* _Prompt 1_
Rewrite the paragraph in the Spark Streaming text that begins "Spark Streaming is a distributed data stream processing framework" as a short bulleted list that keeps its main facts.
* _Prompt 2_
Carry on the Spark Streaming text, picking up after its final sentence.

* _Source document_

————

Spark Streaming
Spark Streaming is Spark’s module for real time applications (for
ex: track statistics about page views in real time, automatically
detect anomalies). It lets users write streaming applications using
a very similar API to batch jobs, and thus reuse a lot of the skills
and even code they built for those.
Spark Streaming is a distributed data stream processing
framework. It makes it easy to develop distributed
applications for processing live data streams in near real time. It
not only provides a simple programming model but also enables
an application to process high-velocity stream data. It also
allows the combining of data streams and historical data for
processing.
Spark Streaming is an extension of the core Spark API that
enables scalable, high-throughput, fault-tolerant stream
processing of live data streams. Data can be ingested from many
sources like Kafka, Flume, Twitter, ZeroMQ, Kinesis or TCP
sockets can be processed using complex algorithms expressed
with high-level functions like map, reduce, join and window.
Finally, processed data can be pushed out to file systems,
databases, and live dashboards
Process Flow in Spark Streaming
Spark Streaming works in the below fashion:
Spark Streaming receives live input data streams and
divides the data into batches.
Spark Engine will process the same data
Once processing is done Spark engine will generate the final
stream of results in batches.
High-Level Architecture
Spark Streaming processes a data stream in micro-batches.

————

* _Source information_
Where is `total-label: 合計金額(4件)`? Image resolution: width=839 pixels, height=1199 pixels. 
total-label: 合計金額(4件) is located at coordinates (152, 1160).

————

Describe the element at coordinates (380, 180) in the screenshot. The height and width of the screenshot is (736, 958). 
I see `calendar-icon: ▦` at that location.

————

* _Output 1_
- A distributed framework for processing data streams
- Makes it easy to build distributed applications that process live data streams in near real time
- Offers a simple programming model
- Lets an application process high-velocity stream data
- Allows data streams to be combined with historical data for processing

* _Output 2_
It splits a data stream into batches of very small fixed-sized
time intervals.
Data in each micro-batch is stored as an RDD, which is
then processed using Spark core Any RDD operation can be
applied to an RDD created by Spark Streaming.
The results of the RDD operations are streamed out in
batches
.
StreamingContext
StreamingContext, a class defined in the Spark Streaming
library, is the main entry point into the Spark
Streaming library.
It allows a Spark Streaming application to connect to a Spark
cluster.
It also provides methods for creating an instance of the data
stream abstraction provided by Spark Streaming.
Every Spark Streaming application must create an instance
of this class.
import org.apache.spark._
import org.apache.spark.streaming._
val config = new SparkConf().setMaster("spark://host:port")
.setAppName("big streaming app")
val batchInterval = 10
val ssc = new StreamingContext(conf, Seconds(batchInterval))
NOTE: The batch size can be as small as 500 milliseconds. The upper
bound for the batch size is determined by the latency requirements
of your application and the available memory
Starting Stream Computation
The start method begins stream computation. Nothing really
happens in a Spark Streaming application until the start method is
called on an instance of the StreamingContext class.
A Spark Streaming application begins receiving data after it calls
the start method.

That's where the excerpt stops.